**THE TASK**.
Could you set out the records as a numbered list, starting with the line containing "kollu bariyer sistemi [kollu" and going on through the line containing "cam balkon ankara (496, 2358)", with both included and blank lines left out? List only these.

⟨

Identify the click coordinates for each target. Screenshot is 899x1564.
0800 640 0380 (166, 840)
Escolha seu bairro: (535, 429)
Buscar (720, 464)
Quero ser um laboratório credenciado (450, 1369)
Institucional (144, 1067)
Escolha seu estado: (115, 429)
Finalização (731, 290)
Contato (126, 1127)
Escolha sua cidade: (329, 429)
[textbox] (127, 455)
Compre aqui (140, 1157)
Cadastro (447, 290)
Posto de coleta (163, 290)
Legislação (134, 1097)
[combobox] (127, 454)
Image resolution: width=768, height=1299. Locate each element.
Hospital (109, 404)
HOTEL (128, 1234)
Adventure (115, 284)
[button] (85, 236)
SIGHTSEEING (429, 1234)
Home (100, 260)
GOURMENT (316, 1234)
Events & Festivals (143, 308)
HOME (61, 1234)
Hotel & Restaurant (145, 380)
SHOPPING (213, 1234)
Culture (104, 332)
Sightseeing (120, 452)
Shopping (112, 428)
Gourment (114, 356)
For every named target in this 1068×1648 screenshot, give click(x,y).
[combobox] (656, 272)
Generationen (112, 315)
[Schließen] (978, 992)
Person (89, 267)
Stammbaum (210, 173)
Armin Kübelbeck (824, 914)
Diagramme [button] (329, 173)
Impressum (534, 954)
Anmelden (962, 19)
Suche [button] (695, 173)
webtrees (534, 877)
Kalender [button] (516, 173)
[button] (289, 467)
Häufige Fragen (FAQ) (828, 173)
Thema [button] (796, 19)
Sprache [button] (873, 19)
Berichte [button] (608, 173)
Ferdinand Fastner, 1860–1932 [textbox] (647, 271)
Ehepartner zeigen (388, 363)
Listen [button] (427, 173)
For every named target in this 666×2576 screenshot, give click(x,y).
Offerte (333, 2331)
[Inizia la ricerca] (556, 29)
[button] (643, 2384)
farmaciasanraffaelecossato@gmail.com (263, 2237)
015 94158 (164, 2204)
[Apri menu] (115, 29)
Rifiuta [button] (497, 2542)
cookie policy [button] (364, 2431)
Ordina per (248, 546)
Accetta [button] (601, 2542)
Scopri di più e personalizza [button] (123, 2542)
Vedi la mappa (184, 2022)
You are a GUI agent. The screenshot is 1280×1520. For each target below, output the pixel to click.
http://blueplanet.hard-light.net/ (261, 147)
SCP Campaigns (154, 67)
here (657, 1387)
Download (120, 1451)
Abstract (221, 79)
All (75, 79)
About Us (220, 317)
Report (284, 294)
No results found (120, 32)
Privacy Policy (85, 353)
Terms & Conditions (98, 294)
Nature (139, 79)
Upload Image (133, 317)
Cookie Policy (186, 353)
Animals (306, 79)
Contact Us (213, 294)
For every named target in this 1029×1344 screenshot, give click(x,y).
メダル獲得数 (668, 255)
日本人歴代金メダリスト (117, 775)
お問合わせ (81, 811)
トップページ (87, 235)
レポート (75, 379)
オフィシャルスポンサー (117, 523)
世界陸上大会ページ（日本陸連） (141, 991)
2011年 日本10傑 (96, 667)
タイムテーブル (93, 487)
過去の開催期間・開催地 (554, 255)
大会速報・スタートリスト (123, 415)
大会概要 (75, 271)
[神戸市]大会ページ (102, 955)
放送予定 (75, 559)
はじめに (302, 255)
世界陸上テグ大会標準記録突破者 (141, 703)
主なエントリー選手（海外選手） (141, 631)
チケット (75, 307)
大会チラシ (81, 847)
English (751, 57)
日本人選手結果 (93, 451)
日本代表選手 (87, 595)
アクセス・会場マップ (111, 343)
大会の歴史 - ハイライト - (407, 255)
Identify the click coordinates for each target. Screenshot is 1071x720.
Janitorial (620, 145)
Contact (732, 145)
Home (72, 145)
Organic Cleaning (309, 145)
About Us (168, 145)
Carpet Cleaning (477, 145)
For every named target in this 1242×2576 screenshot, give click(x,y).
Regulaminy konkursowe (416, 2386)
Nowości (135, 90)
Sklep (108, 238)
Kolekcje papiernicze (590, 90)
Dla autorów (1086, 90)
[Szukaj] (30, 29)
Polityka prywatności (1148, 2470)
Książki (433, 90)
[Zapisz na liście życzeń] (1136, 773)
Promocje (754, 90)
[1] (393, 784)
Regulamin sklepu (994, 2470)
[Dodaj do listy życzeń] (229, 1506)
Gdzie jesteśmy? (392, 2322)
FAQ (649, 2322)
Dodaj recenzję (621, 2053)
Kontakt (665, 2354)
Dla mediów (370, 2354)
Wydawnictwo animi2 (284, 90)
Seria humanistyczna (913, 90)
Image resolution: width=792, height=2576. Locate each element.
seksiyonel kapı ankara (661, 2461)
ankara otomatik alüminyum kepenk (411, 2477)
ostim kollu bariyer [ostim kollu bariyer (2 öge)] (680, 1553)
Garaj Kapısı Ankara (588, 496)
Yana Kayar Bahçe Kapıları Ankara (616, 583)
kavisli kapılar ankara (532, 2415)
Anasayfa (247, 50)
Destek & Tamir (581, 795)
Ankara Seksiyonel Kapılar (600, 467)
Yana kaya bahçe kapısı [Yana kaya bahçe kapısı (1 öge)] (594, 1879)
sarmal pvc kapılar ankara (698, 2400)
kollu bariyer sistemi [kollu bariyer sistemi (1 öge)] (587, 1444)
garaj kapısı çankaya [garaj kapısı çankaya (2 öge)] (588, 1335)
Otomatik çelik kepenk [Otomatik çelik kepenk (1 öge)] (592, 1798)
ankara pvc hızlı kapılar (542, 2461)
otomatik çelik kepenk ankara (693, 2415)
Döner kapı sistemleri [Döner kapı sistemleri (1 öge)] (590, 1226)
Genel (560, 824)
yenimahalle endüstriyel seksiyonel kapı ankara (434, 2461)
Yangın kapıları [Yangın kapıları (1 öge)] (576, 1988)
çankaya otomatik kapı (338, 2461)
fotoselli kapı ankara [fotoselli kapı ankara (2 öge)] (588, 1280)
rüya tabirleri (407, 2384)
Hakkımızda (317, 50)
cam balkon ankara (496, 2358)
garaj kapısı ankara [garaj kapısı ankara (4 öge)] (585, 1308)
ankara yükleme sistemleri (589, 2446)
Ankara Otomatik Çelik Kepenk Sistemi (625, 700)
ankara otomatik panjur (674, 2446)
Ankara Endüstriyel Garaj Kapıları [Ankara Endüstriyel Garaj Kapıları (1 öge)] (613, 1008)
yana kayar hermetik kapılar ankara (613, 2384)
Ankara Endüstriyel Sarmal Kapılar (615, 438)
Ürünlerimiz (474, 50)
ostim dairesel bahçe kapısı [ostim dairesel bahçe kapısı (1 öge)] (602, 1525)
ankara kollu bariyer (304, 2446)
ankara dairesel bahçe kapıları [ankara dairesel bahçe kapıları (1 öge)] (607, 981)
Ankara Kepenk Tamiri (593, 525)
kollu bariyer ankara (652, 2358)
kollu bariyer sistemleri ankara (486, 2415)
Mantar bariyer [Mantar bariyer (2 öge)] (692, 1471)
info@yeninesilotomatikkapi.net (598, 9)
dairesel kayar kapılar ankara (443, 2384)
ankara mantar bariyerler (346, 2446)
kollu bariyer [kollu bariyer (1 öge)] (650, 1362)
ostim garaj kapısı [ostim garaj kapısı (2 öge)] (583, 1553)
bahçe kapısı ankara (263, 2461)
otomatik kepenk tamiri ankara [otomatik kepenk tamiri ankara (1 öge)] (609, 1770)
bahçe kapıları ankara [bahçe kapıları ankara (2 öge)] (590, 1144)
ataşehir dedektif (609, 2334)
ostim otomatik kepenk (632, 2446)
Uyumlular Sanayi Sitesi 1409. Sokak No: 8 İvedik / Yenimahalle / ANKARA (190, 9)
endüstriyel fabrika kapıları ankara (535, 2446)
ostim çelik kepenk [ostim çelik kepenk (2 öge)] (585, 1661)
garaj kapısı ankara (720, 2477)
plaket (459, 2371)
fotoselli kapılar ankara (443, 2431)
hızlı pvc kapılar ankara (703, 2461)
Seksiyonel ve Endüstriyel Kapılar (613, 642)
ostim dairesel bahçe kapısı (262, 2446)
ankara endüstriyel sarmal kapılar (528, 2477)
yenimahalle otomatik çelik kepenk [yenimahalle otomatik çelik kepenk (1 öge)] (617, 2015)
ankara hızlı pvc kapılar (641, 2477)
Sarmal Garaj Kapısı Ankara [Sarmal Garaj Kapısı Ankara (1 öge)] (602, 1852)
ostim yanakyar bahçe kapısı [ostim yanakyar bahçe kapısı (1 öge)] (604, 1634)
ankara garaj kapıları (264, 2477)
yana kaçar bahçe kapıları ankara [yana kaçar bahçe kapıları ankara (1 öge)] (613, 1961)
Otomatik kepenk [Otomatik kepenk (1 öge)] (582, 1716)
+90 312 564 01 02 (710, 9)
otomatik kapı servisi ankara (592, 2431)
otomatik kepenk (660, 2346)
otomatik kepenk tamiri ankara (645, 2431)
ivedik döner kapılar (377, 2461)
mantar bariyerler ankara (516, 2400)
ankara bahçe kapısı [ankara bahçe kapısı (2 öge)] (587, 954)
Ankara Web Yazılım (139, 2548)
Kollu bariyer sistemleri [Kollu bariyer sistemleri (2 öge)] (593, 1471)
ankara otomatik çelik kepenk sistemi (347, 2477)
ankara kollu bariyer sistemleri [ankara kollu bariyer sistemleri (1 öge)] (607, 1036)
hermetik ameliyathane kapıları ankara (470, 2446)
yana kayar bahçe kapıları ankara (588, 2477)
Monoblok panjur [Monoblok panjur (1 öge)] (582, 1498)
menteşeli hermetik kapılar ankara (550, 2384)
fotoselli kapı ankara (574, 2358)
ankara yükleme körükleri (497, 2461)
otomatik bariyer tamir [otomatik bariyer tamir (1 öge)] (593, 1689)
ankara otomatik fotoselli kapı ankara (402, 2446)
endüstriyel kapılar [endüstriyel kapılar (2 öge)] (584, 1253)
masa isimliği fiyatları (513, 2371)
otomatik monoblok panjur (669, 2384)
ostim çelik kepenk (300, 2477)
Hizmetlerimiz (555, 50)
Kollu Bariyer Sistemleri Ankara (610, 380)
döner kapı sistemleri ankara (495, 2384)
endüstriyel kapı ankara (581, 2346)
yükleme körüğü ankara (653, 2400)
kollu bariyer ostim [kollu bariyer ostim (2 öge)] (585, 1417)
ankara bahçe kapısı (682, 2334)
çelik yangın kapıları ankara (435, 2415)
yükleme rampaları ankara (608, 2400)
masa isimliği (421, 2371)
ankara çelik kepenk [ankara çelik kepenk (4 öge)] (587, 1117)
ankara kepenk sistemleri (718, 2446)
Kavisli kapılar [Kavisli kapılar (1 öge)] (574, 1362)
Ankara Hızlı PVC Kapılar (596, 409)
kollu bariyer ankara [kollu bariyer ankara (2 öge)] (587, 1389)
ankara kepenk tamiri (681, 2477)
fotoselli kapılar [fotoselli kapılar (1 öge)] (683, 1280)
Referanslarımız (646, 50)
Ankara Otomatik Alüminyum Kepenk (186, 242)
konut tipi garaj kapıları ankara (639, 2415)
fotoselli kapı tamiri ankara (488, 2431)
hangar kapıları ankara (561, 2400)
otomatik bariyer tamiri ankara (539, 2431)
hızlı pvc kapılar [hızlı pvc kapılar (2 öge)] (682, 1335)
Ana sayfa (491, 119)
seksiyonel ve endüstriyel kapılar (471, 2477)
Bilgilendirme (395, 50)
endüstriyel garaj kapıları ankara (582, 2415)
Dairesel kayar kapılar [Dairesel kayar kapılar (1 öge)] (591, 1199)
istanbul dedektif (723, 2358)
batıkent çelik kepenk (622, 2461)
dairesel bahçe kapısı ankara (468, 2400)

⟩

**ANSWER FOR THE TASK**.
1. kollu bariyer sistemi [kollu bariyer sistemi (1 öge)] (587, 1444)
2. garaj kapısı çankaya [garaj kapısı çankaya (2 öge)] (588, 1335)
3. Otomatik çelik kepenk [Otomatik çelik kepenk (1 öge)] (592, 1798)
4. ankara pvc hızlı kapılar (542, 2461)
5. otomatik çelik kepenk ankara (693, 2415)
6. Döner kapı sistemleri [Döner kapı sistemleri (1 öge)] (590, 1226)
7. Genel (560, 824)
8. yenimahalle endüstriyel seksiyonel kapı ankara (434, 2461)
9. Yangın kapıları [Yangın kapıları (1 öge)] (576, 1988)
10. çankaya otomatik kapı (338, 2461)
11. fotoselli kapı ankara [fotoselli kapı ankara (2 öge)] (588, 1280)
12. rüya tabirleri (407, 2384)
13. Hakkımızda (317, 50)
14. cam balkon ankara (496, 2358)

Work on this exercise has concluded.